--- start of Text shown ---

Archimedean polyhedra
Here are templates for making paper models for each of the 5 Platonic solids and the 13 Archimedean semi-regular polyhedra. You are free to use them for any non-commercial purpose, as long as the copyright notice on each page is retained.
Here's a complete set of the Archimedean polyhedra:
I think that they are pretty straightforward to assemble without any instructions just cut them out carefully, fold along the black lines, and tape. In some cases you'll need to print multiple copies of a template. The parenthesized numbers before each name tells you what each vertex should look like: in a (3,4,3,4) cuboctahedron, for instance, each vertex should be surrounded by a triangle, a square, another triangle, and other square, in order as you go around the vertex. Knowing this can be helpful when you're trying to fold the pieces up and figure out what pairs of edges match up.
For best results, print these templates out on cardstock, or print them on regular paper and use a pin to transfer the template to something heavier. Each template is fitted within the printable area of a Tektronix Phaser 360 color printer (which is what I used in making mine). If your printer has a smaller printable area, some edges may get cut off. Sorry.
All of the models have a common edge length, so relative sizes are meaningful. The squares on the smallest (the cuboctahedron) are the same size as the squares of the largest (the truncated icosidodecahedron). This means that some of the polyhedra turn out very large, and take several sheets of paper. The largest one requires seven pages of template and is roughly nine inches in diameter when completed.
Start by making the Platonic solids and the smaller Archimedeans first. The larger ones are trickier to cut out and assemble.
If you don't have it already, you'll need the free Adobe Acrobat Reader.
Platonic solids
(3,3,3) tetrahedron
(4,4,4) cube
(3,3,3,3) octahedron
(3,3,3,3,3) icosahedron
These four all fit on the same page; by printing out one copy of the page you can make them all.
platonic1.pdf |
(5,5,5) dodecahedron
platonic2.pdf |
Archimedean semi-regular polyhedra
(3,6,6) truncated tetrahedron
(3,4,3,4) cuboctahedron
These two fit on the same page; by printing out one copy of the page you can make them both. The cuboctahedron is the one on top.
366-3434.pdf |
(4,6,6) truncated octahedron
This comes in two identical pieces; you need them both to make a single polyhedron.
466.pdf |
(3,8,8) truncated cube
This comes in two identical pieces; you need them both to make a single polyhedron.
388.pdf |
(3,4,4,4) rhombicuboctahedron
A single copy of this page will fold up into the rhombicuboctahedron.
3444.pdf |
(4,6,8) truncated cuboctahedron
Print two copies of this page to get four pieces, two of which are individual squares. The bottom side of the bottom hexagon of one big piece fits up against the free side of the top square of the other piece, leaving a square hole on each side.
468.pdf |
(3,3,3,3,4) snub cuboctahedron
This shape comes from just a single piece. You can imagine creating this shape by taking the (3,4,4,4) rhombicuboctahedron and turning each yellow square into two yellow triangles. That's why there are two different colors of triangle in this model the blue ones are the eight blue triangles already present in the rhombicuboctahedron.

--- end of Text shown ---

-- Problem requirements --
According to the Archimedean polyhedra page, how many pages of template does the largest model need, and about how wide is it when finished? The items here have nothing to do with the Archimedean polyhedra page.

--- start of Data ---

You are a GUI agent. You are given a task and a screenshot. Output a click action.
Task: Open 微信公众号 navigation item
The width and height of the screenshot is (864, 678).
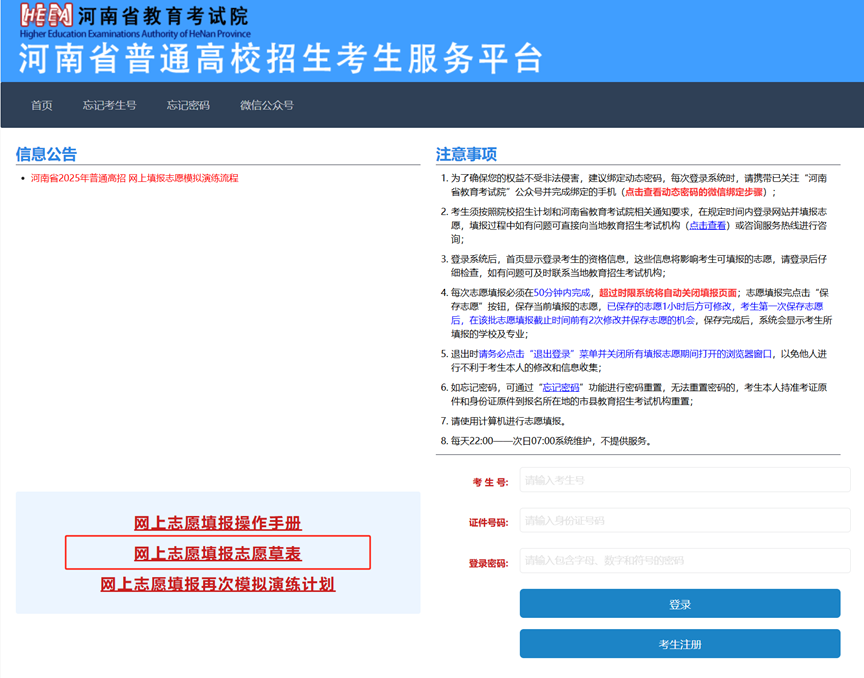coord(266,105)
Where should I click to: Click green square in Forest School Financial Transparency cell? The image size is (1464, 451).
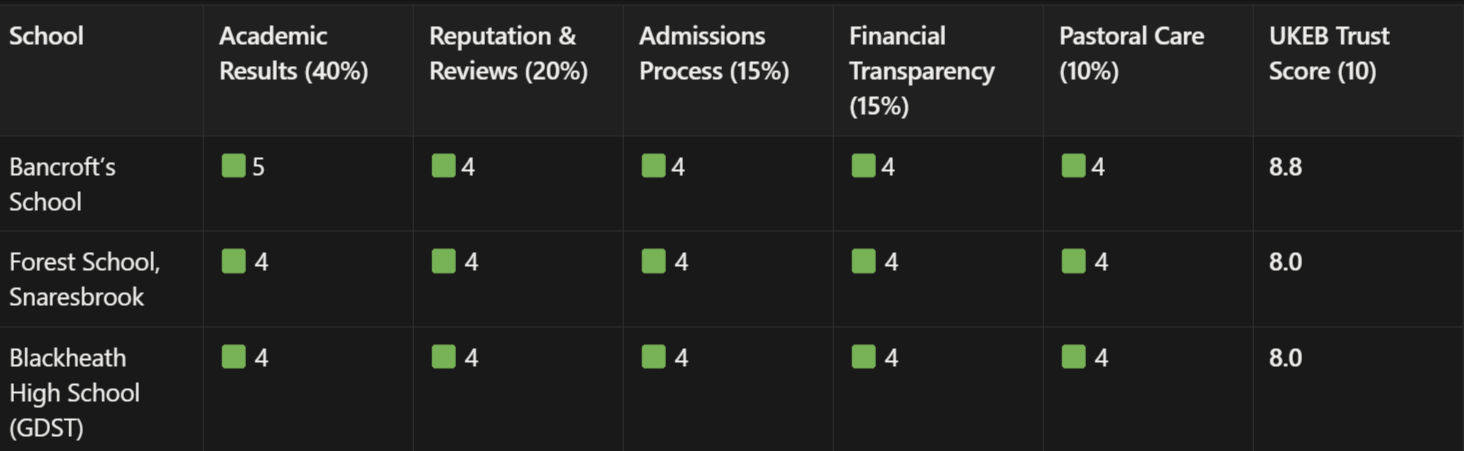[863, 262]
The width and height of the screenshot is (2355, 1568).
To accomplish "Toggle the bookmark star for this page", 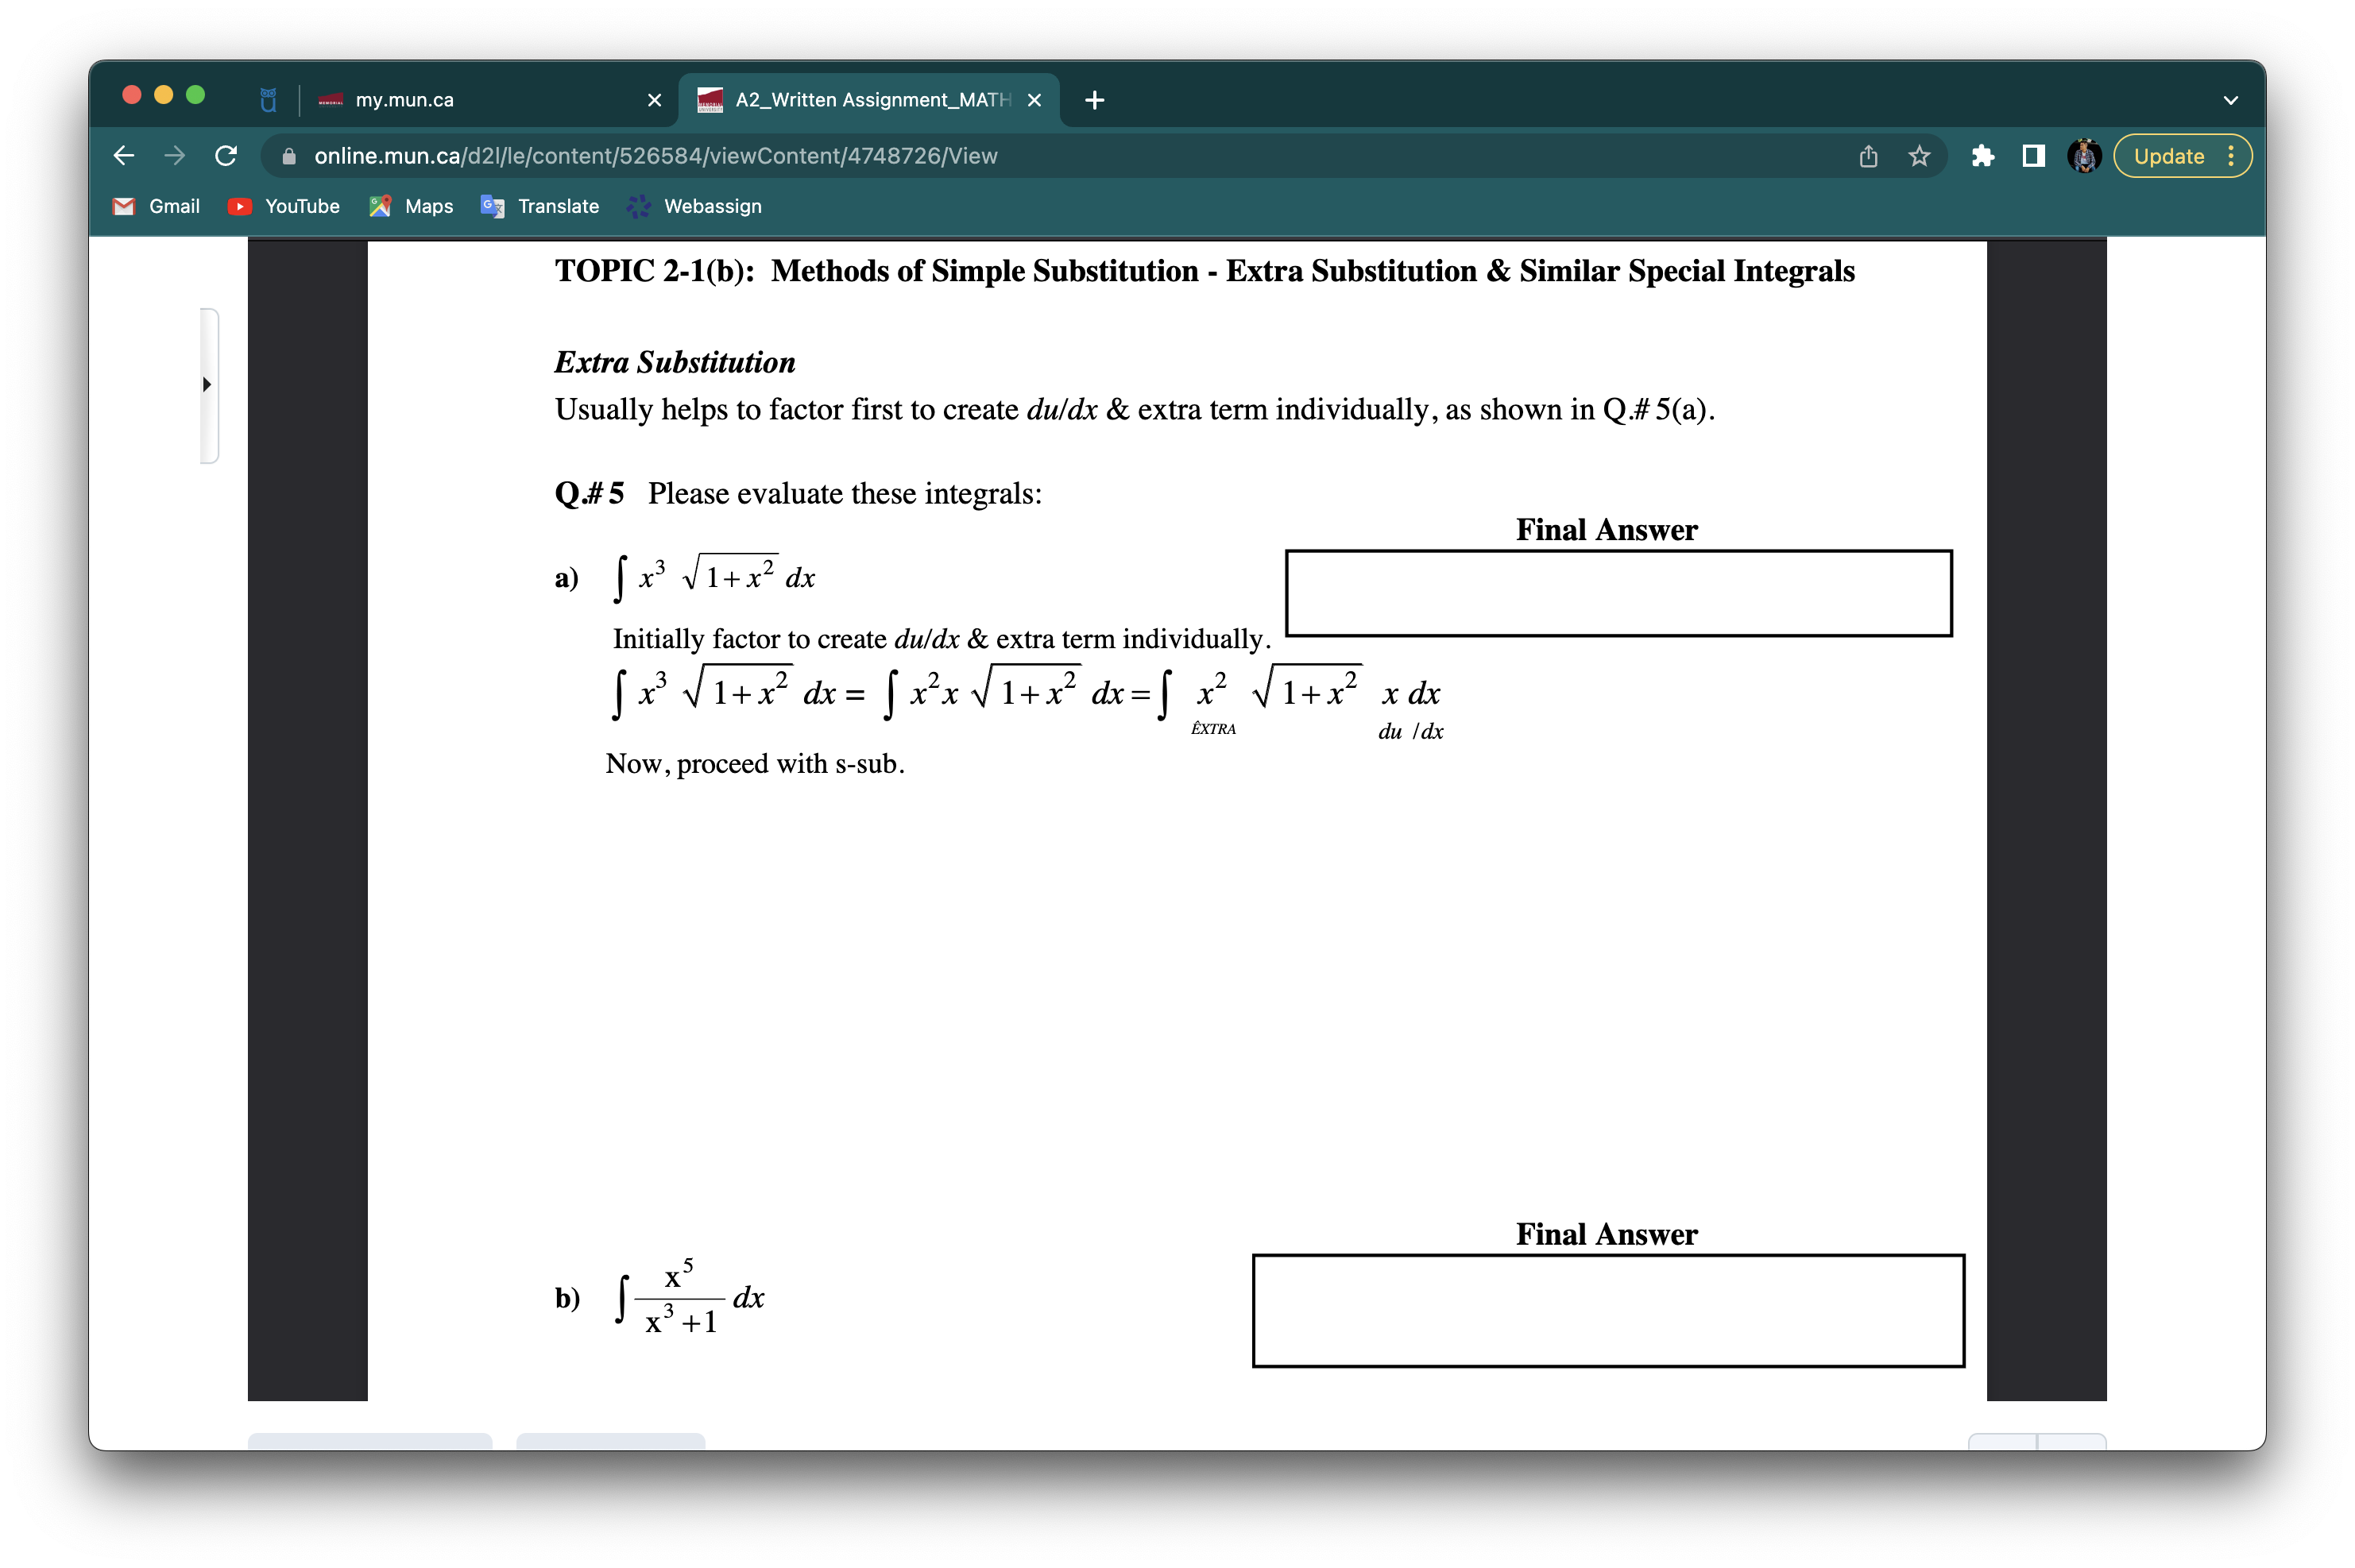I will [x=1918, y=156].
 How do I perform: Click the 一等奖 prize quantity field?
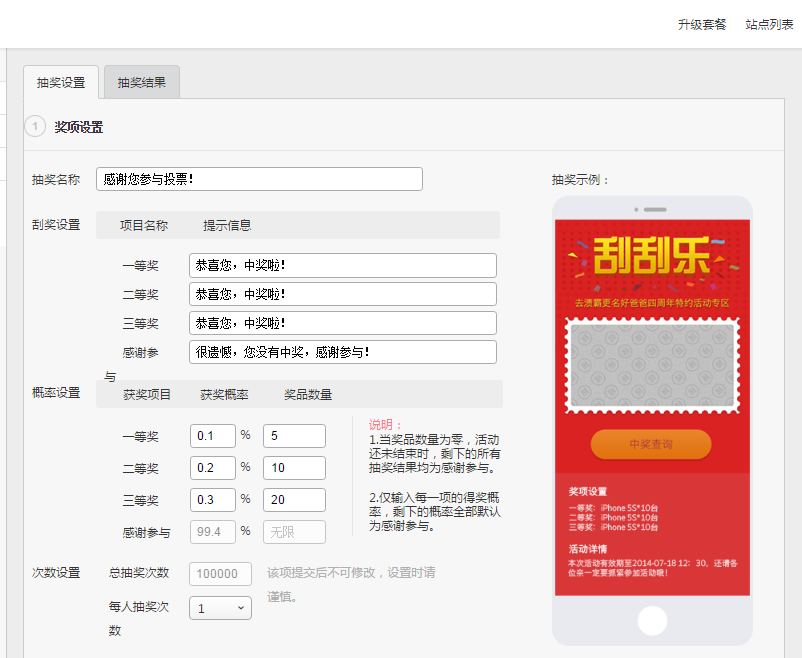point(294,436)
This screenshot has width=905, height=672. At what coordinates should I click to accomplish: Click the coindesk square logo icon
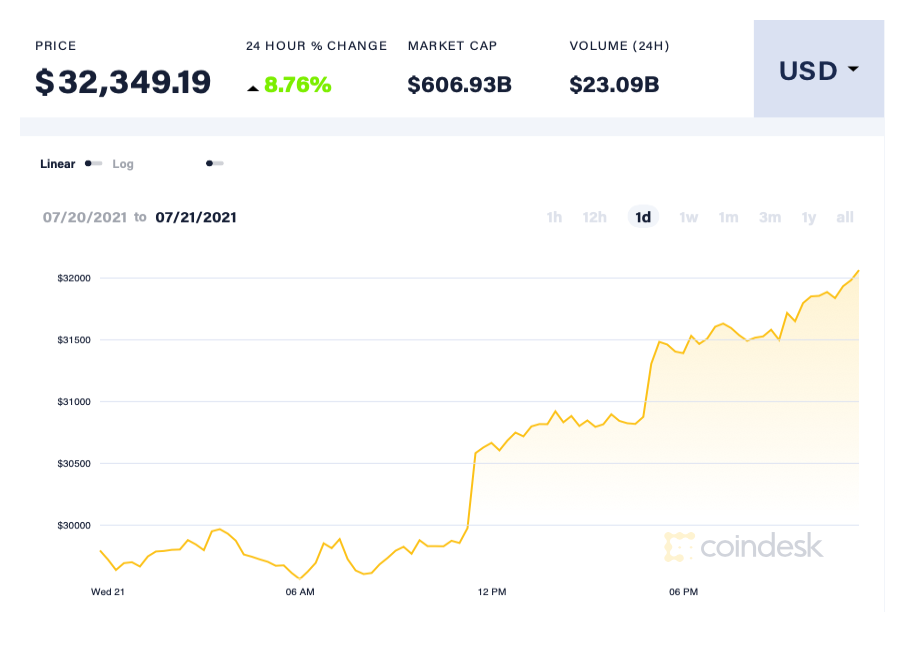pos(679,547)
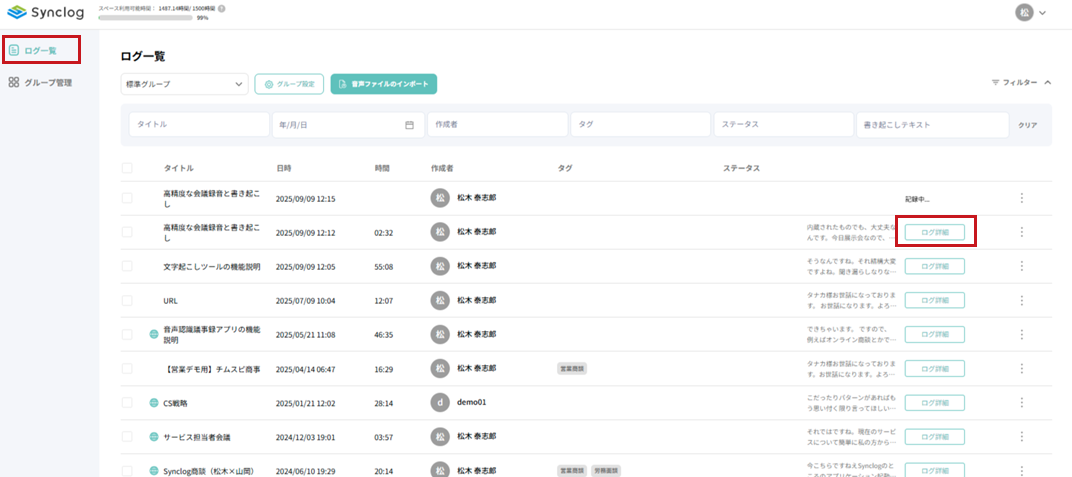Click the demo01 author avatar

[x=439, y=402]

--- end of Data ---

-- Full answer --
It needs seven pages of template and is roughly nine inches in diameter when completed.